Rémy Cointreau souffle enfin
Il y avait urgence. Après presque trois années périlleuses, le groupe français a enfin pu annoncer de bonnes nouvelles. Le premier trimestre de son exercice 2025-2026 débuté en avril a en effet été positif. Ses ventes ont progressé de +5,7% à 220,8 millions d’euros. Rémy Cointreau a pu s’appuyer sur une division liqueurs et spiritueux très performante (+13,6%), contrairement à une division cognac qui continue de broyer du noir (-3,1%). Autre point positif, le groupe a revu à la baisse l’impact des tarifs douaniers à venir, notamment en Chine et aux États-Unis. Les dernières hypothèses tablent sur des pertes s’élevant à 45 millions d’euros, soit 20 millions d’euros de moins que ce qui avait été annoncé précédemment.

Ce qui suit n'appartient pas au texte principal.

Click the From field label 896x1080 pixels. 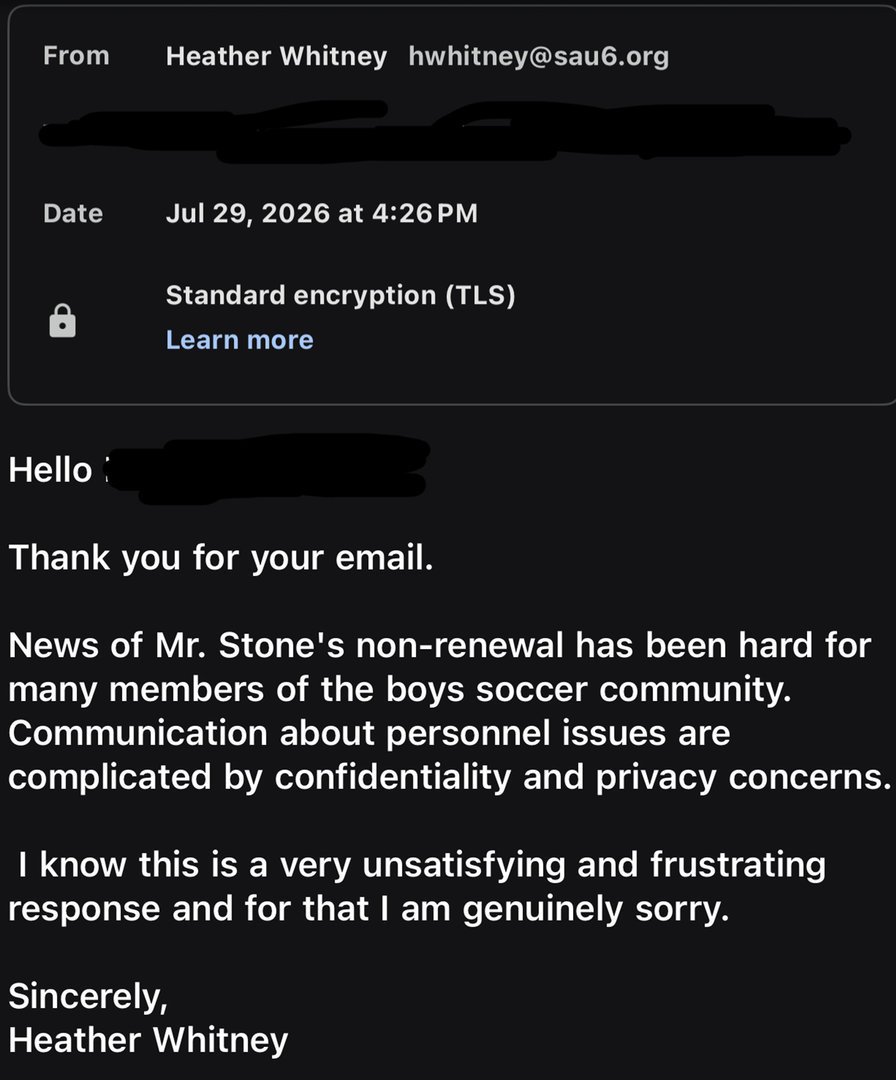coord(76,56)
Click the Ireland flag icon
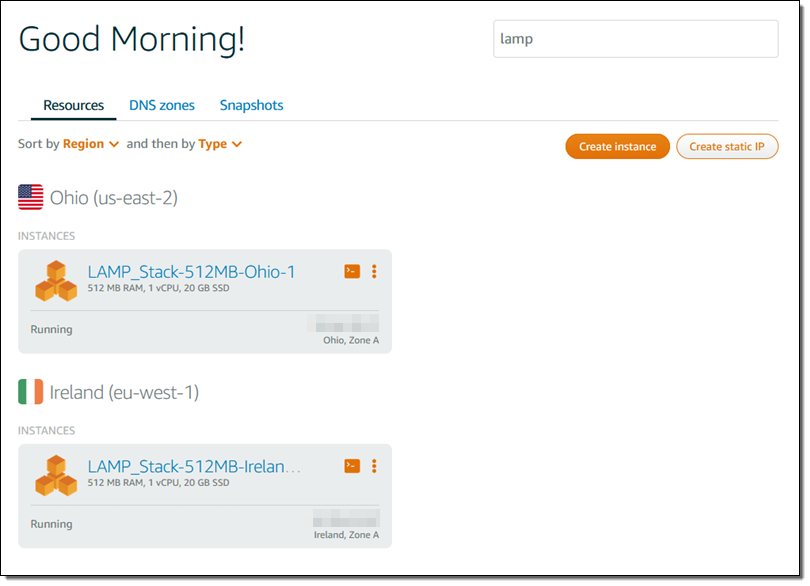The height and width of the screenshot is (586, 810). pyautogui.click(x=31, y=393)
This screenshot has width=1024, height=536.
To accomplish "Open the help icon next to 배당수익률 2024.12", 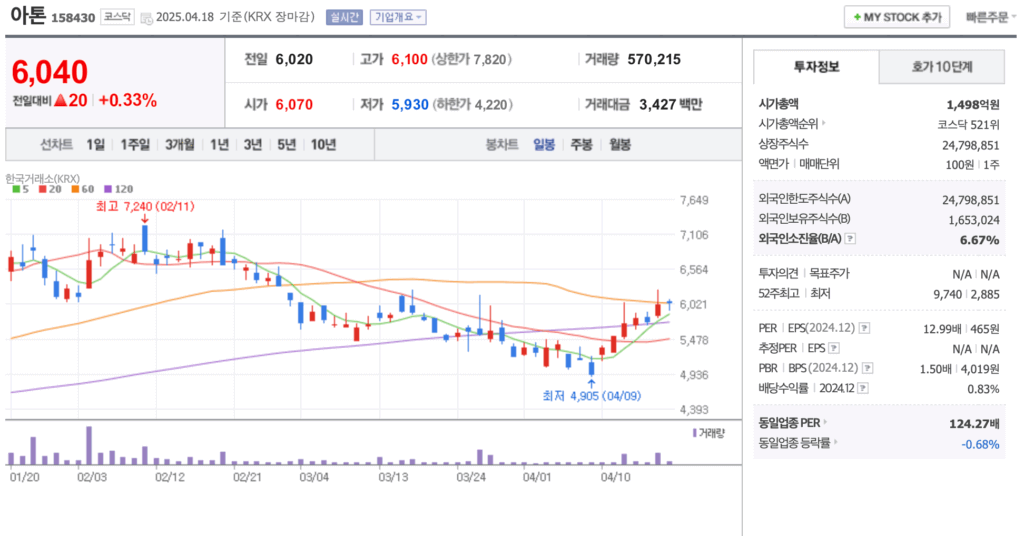I will click(865, 388).
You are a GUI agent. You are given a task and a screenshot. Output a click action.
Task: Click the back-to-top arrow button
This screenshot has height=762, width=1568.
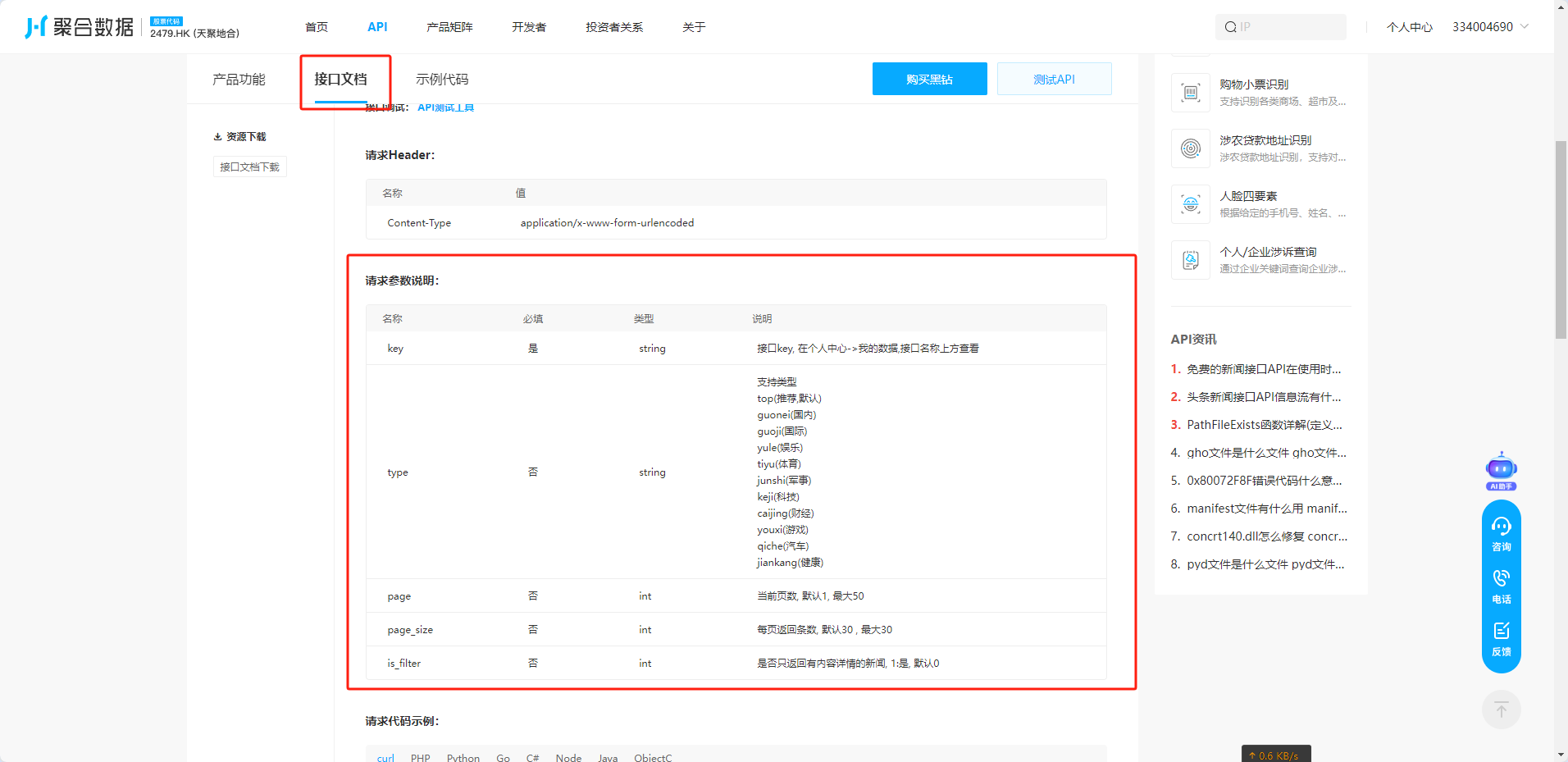pos(1501,710)

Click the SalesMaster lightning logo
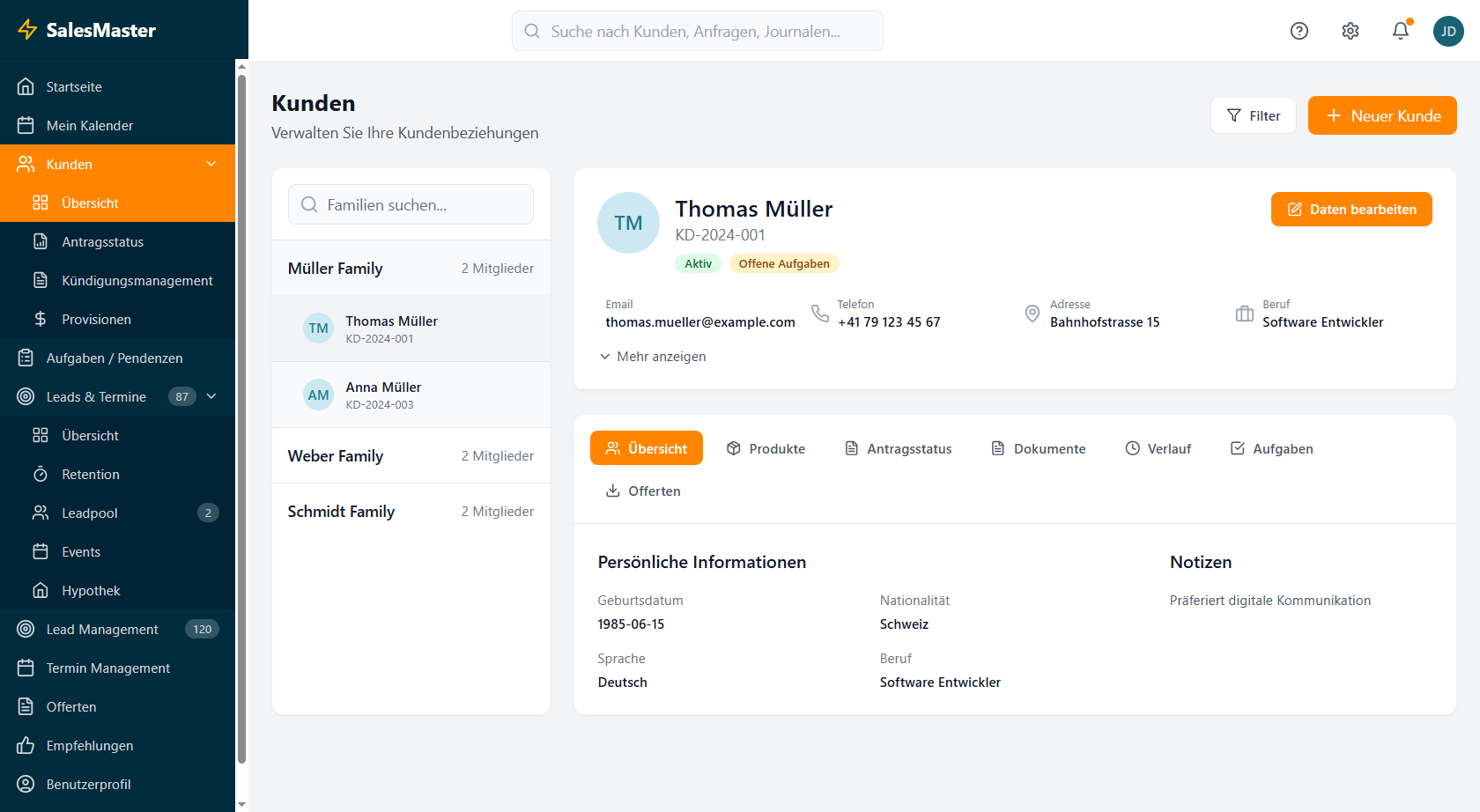click(x=28, y=30)
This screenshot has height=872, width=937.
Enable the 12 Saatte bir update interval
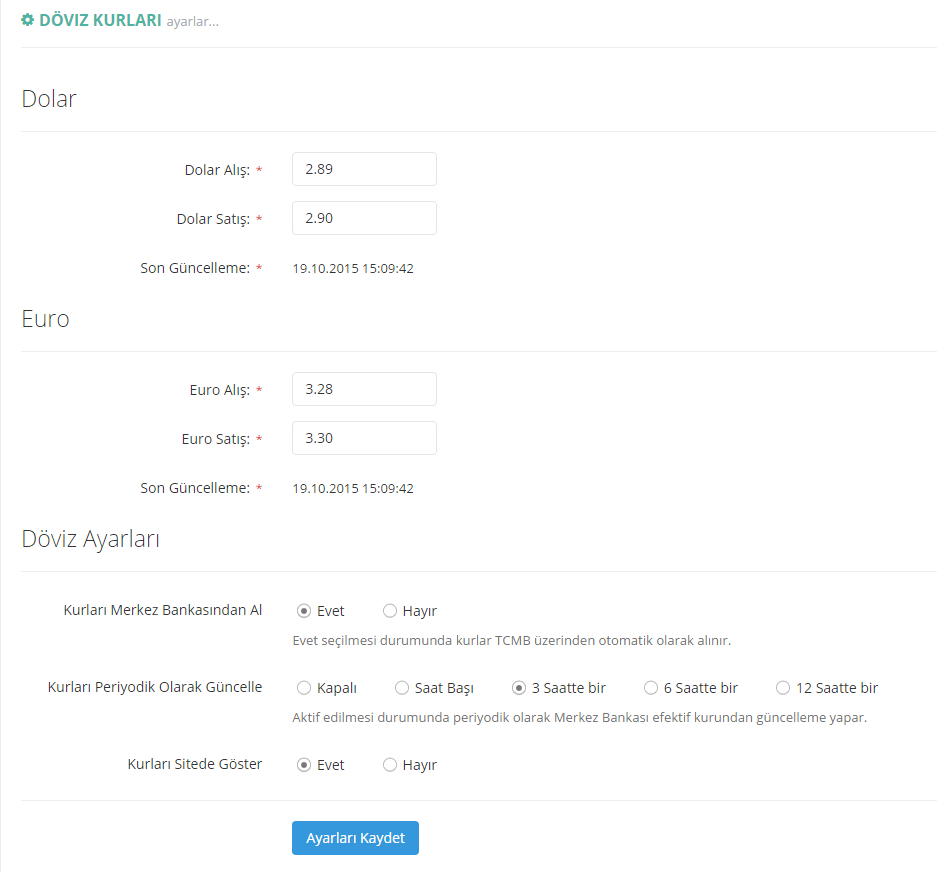(783, 688)
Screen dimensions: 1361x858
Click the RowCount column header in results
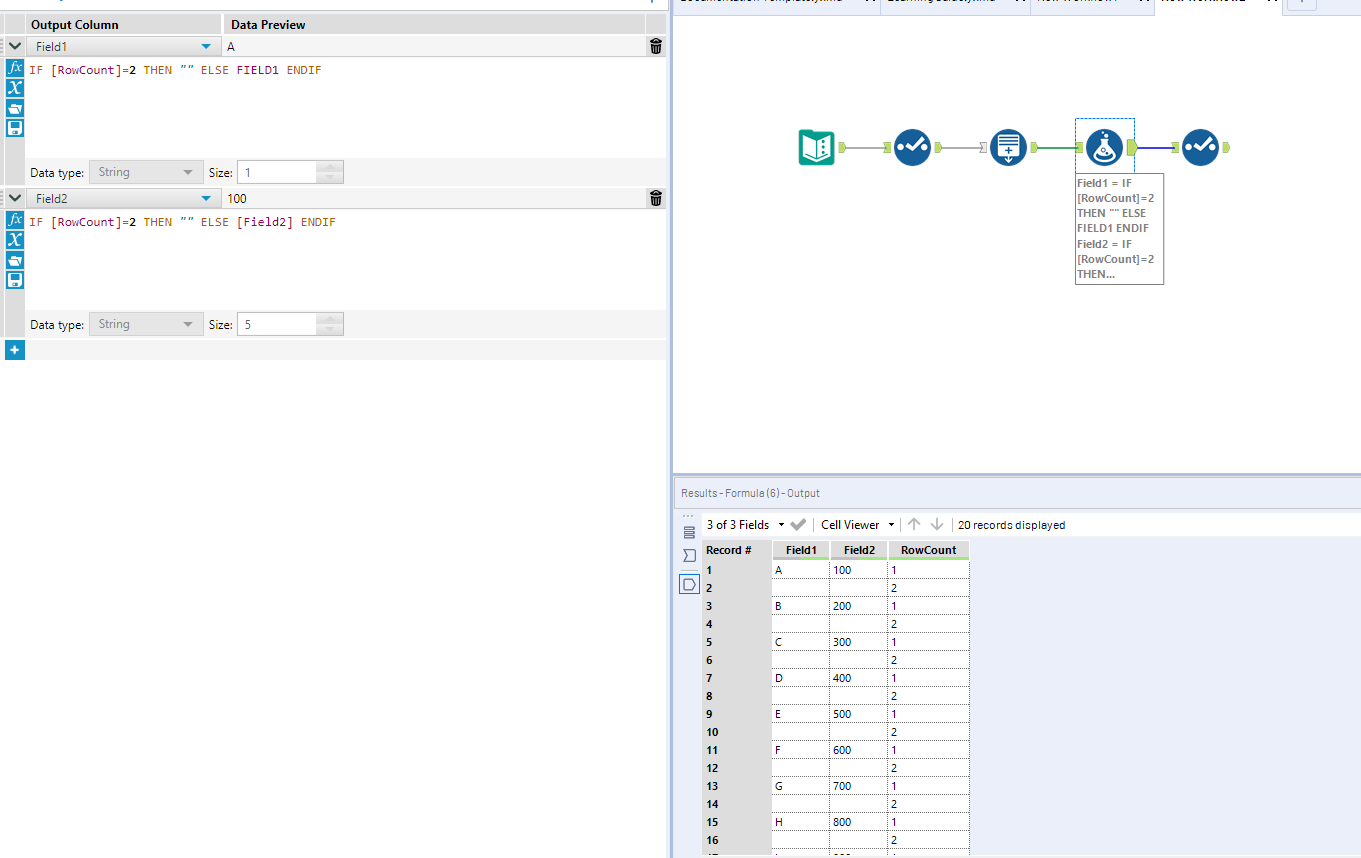(928, 550)
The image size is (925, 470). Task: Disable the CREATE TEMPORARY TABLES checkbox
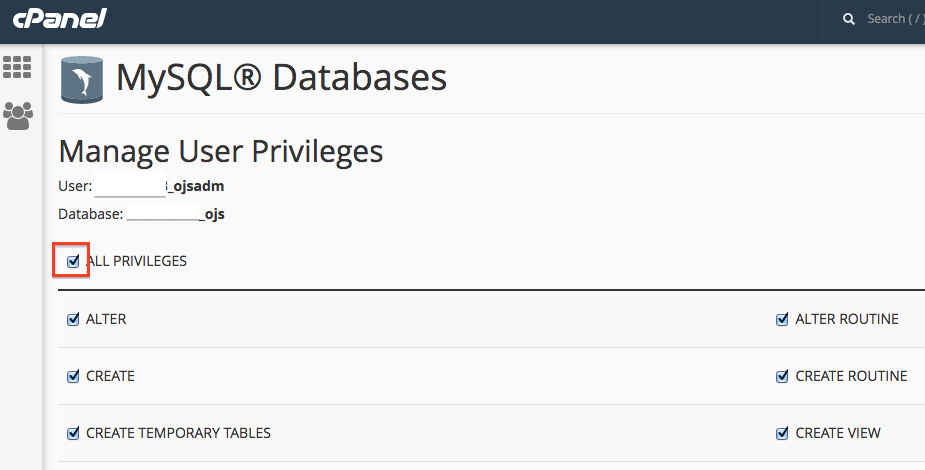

Marie Brizard Wine & Spirits plombé par la France
Des déréférencements peuvent rapidement faire d’importants dégâts. Et ce n’est pas Marie Brizard Wine & Spirits (MBWS) qui dira le contraire. Le groupe a en effet publié les résultats de son premier semestre et ils ne sont pas bons : -8,5% à 86,6 millions d’euros. La faute au cluster France, chahuté comme rarement suite aux déréférencements chez plusieurs distributeurs de William Peel depuis le début du printemps. « La dégradation est plus marquée au deuxième trimestre compte tenu de négociations annuelles particulièrement difficiles en grande distribution, en raison principalement des augmentations de tarifs rendues nécessaires suite aux fortes hausses de coût supportées pour les liquides en fin de maturation , souligne MBWS dans son communiqué. La majorité des enseignes a soutenu la démarche d’ajustements tarifaires de la société, et celle-ci maintient un dialogue continu et constructif avec l’ensemble de ses clients, avec pour objectif de retourner à une situation normale de référencement de ses marques, et à des conditions commerciales équilibrées et acceptables. » Le message est passé.